### Activity
Whichever lines of the entries hold the word "computer" should be identified and copied.

### Supplied records

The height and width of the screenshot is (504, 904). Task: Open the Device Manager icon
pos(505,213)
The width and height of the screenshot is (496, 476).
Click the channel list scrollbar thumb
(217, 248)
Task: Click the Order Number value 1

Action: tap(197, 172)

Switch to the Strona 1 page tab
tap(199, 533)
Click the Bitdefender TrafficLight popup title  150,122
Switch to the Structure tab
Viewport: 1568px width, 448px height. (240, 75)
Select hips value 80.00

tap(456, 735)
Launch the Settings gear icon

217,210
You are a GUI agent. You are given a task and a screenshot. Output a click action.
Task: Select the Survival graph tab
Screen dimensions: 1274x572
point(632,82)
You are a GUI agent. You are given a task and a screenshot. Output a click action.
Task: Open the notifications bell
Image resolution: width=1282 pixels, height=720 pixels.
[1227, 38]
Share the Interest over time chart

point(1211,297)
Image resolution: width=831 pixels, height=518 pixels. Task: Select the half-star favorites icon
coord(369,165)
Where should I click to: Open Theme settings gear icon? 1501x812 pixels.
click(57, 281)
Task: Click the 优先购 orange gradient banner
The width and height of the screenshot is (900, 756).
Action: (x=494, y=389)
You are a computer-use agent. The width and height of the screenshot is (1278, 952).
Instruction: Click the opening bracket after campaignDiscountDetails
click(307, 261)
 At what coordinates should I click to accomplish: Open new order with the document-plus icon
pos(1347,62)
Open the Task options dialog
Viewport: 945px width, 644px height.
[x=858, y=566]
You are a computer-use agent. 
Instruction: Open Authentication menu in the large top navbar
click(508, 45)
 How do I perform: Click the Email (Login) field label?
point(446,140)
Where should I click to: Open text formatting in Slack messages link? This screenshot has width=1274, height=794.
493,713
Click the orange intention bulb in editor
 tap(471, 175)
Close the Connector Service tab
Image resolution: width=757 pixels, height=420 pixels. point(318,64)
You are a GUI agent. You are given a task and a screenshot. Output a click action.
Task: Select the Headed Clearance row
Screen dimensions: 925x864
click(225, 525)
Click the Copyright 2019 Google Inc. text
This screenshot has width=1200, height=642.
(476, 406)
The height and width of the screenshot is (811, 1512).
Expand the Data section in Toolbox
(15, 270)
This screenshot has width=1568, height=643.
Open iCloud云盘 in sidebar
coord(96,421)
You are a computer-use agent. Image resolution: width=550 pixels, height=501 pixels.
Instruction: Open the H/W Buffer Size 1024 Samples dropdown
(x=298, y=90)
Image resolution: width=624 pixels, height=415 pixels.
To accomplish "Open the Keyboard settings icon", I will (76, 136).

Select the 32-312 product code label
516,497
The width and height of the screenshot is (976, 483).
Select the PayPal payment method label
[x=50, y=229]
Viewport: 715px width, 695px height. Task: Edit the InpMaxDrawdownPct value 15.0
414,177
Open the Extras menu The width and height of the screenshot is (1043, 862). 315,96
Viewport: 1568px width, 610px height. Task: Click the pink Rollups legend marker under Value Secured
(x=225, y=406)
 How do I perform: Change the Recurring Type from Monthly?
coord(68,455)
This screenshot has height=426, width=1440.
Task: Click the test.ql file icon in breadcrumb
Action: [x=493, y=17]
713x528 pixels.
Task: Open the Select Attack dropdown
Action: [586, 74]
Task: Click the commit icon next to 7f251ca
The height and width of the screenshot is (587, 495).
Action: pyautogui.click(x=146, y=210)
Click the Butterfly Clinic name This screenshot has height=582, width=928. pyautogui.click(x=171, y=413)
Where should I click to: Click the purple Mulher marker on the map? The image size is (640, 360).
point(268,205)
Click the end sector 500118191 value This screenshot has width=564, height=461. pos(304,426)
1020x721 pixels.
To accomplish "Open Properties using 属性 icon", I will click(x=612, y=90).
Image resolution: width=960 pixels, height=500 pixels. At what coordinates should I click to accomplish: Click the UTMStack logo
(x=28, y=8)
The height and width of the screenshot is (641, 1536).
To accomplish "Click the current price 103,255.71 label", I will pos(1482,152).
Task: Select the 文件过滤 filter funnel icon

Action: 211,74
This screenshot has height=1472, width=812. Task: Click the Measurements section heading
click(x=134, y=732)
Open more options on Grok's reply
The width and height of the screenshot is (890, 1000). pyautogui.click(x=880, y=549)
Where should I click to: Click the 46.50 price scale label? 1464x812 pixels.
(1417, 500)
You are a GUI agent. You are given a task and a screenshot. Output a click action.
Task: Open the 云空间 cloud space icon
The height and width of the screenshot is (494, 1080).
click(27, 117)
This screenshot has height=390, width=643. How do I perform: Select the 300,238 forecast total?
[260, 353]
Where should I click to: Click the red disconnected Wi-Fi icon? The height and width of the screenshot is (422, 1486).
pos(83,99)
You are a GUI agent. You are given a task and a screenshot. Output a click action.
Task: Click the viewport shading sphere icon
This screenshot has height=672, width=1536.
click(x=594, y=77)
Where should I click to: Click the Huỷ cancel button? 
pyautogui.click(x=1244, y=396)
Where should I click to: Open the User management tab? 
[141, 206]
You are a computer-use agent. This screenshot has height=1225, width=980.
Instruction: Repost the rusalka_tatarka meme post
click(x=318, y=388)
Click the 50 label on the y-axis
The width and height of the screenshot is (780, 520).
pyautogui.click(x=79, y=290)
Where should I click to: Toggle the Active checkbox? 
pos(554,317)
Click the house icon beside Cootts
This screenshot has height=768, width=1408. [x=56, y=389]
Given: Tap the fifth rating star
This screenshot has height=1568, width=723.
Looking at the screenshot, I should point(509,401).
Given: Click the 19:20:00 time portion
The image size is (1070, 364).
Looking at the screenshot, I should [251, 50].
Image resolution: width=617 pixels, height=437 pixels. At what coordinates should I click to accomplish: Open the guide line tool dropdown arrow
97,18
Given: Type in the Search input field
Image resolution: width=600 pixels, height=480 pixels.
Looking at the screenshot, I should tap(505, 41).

### Written answer
You are a computer-use agent. The width and height of the screenshot is (1278, 952).
You are a computer-use agent. 
You are a computer-use agent. Image resolution: width=550 pixels, height=501 pixels.
You are a computer-use agent. This screenshot has height=1225, width=980.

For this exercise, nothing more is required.